One can certainly - and easily - do so, and achieve independence from the _UNICODE or UNICODE defines, by including <wchar.h> for typedefs conditionally on MD4C_WIN_USE_UNICODE (but then a different name than _T() for the wide string macro would be more fitting, I'd say ...).

Or heed the _UNICODE define (indirectly, through use of <tchar.h>), and compile accordingly (only on Windows rsp MSVC, of course).

But I see no problem either way.

mity commented 7 years ago

Hmm, I thought on Windows the MD4C_WIN_USE_UNICODE feature macro had for MD4C the same role and purpose as the _UNICODE macro for <tchar.h>: request MD_CHAR to denote UTF-16 code units, just like _UNICODE does for _TCHAR. And maybe switch some string-related functions.

Exactly. But MD4C does it in an independent way. If it would (always) depend on UNICODE, then using <tchar.h> would be the right thing. But I feel some Unicode apps may want MD4C to use UTF-8 (if it want to play with some Markdown documents on disk) and other with UTF-16 (e.g. if they render whatever user types in its GUI) and that's why MD4C has an independent konb to enable/disable the UTF-16 logic.

(but then a different name than _T() for the wide string macro would be more fitting, I'd say ...).

Actually, the very early versions depended by default on UNICODE (on Windows), later there was a preprocessor knob to disable it and enforce use of char even if UNICODE is defined. And I eventually found the logic unnecessarily complicated and changed it to the current simple logic based just on MD4C_WIN_USE_UNICODE.

But the (mis)usage of _T in md4c.c (with the redefinition) survived all the changes. So it is a historical relic and it maybe should be renamed to avoid the confusion.

The only advantage _T has is that I am already sort of used to type it when writing literals, any any other spelling would slow me down :-) but most main features are already done so the change would not be that much painful for me anymore.

tin-pot commented 7 years ago

Exactly. But MD4C does it in an independent way. If it would (always) depend on UNICODE, then using <tchar.h> would be the right thing. But [...]

Ok, I see your point.

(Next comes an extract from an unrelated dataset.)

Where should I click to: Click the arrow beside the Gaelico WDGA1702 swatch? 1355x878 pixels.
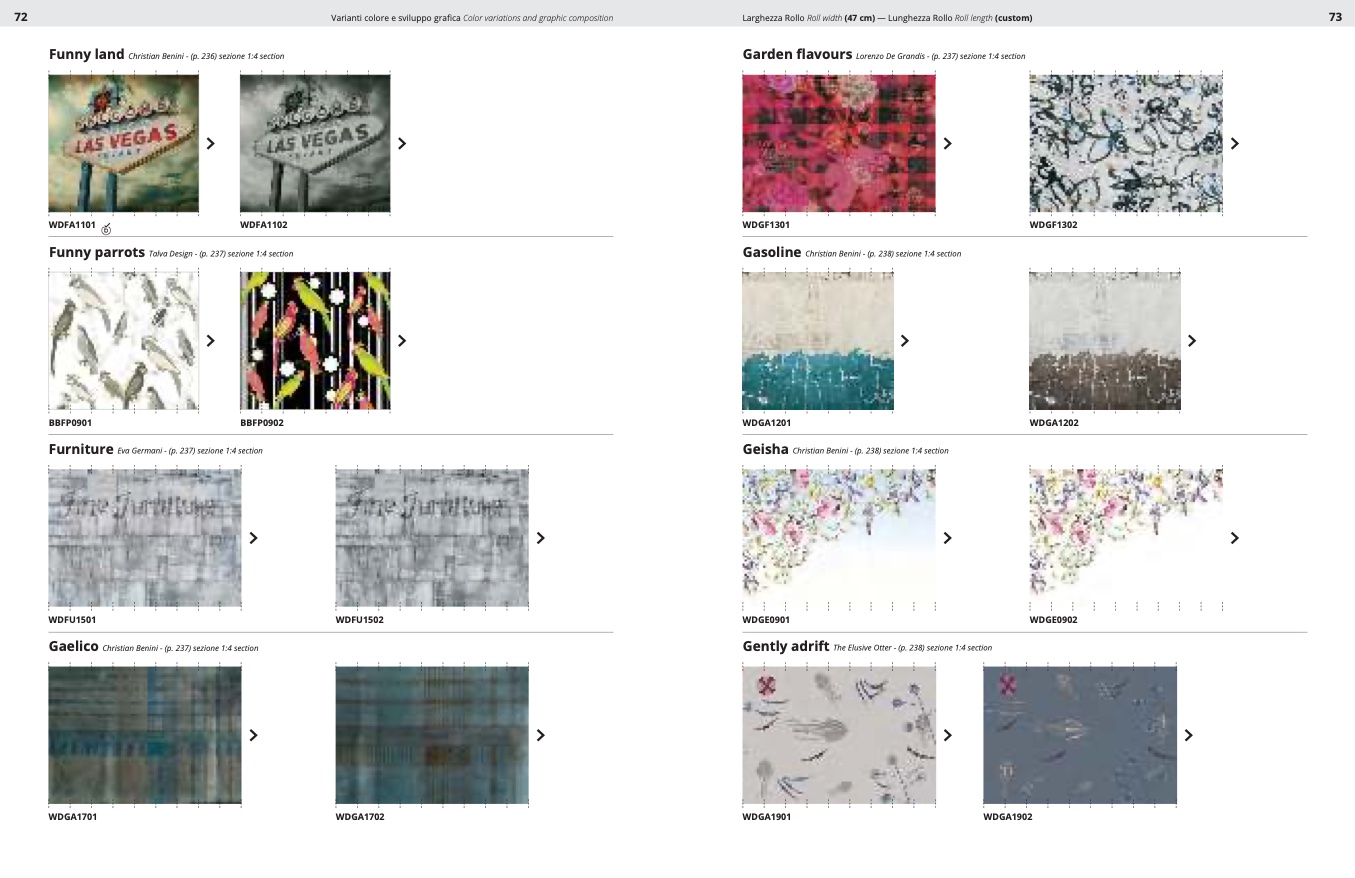point(541,735)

In this case, including just <wchar.h> and do defines as described above should be enough.

The only advantage _T has is that I am already sort of used to type it when writing literals, any any other spelling would slow me down :-)

Oh, I don't want to risk that! ;-) (Just make sure there is no conflict with the Windows definitions of _T, CHAR, etc.)

Any chance to name the other Unicode feature macro something like MD4C_USE_UTF8 instead of MD4C_USE_UNICODE? Wold look a bit more explicit to me.

mity commented 7 years ago

Just make sure there is no conflict with the Windows definitions of _T, CHAR, etc.

_T is guaranteed by the #undef after all the #includes, and as we use it only in that single file, it cannot collide anywhere.

CHAR is preprocessor macro shadowing (within md4c.c) a typedef from Win32API if we are on Windows.

I know, it may look a little bit hacky, but these are used so frequently withing md4c.c that I could not find any other reasonable (and short) spelling.

Any chance to name the other Unicode feature macro something like MD4C_USE_UTF8 instead of MD4C_USE_UNICODE? Wold look a bit more explicit to me.

Yeah. This is good idea. (That is another historical relic as originally the logic worked differently.)